WHAT THIS TASK INVOLVES> Find the line holding "Given: Click the Isolate column header" in the entries below. Give it again exactly, along with every line after it up to and including the line holding "Looking at the screenshot, I should pos(163,35).".

INPUT>
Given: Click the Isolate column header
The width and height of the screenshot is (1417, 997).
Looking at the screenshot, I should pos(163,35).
...
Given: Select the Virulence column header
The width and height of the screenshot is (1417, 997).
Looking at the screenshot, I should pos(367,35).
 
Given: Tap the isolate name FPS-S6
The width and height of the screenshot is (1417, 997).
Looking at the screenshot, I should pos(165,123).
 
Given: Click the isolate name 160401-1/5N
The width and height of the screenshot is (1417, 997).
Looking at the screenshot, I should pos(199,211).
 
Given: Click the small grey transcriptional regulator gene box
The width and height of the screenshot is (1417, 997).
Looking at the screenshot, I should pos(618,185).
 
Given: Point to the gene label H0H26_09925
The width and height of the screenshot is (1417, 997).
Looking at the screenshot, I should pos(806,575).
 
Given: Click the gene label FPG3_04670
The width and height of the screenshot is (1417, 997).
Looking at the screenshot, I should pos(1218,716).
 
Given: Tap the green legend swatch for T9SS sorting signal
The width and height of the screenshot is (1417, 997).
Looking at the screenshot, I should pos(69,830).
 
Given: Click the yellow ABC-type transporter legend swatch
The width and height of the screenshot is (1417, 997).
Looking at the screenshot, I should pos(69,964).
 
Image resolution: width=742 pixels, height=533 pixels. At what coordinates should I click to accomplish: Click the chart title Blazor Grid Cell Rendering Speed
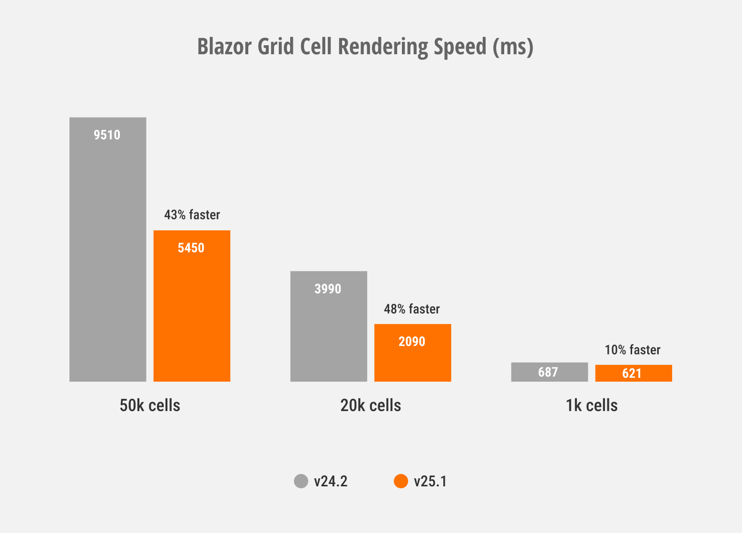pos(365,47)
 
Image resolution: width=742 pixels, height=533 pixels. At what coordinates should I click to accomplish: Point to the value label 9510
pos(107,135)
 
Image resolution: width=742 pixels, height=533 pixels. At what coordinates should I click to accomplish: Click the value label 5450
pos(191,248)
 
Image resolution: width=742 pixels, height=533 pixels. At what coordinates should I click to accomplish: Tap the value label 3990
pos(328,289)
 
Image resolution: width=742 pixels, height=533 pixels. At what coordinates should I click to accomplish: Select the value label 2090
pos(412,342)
...
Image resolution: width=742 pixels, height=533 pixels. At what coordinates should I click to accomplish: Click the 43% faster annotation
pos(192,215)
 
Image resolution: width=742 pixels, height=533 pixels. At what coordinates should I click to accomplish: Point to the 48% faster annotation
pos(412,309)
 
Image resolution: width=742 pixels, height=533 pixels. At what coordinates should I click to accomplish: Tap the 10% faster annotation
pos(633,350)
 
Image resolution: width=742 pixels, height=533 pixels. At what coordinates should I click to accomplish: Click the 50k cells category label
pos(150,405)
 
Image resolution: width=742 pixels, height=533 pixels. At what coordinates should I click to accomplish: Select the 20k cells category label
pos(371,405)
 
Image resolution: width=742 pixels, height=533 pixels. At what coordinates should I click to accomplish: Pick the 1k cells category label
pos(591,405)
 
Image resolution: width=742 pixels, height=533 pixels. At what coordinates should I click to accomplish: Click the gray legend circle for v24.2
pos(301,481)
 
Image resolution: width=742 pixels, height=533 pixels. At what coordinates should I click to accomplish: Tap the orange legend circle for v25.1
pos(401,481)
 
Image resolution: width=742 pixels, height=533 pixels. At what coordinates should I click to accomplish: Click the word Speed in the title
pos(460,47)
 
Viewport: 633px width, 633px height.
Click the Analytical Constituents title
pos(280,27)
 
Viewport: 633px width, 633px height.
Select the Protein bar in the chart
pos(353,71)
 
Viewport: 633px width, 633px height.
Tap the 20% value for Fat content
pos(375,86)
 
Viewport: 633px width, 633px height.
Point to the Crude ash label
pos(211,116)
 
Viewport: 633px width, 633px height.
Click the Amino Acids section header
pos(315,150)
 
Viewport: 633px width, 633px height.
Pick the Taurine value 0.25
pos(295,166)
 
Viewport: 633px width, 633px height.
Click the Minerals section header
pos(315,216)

PROBLEM SOLUTION>
Given: Click the Isolate column header
The width and height of the screenshot is (1417, 997).
Looking at the screenshot, I should pos(163,35).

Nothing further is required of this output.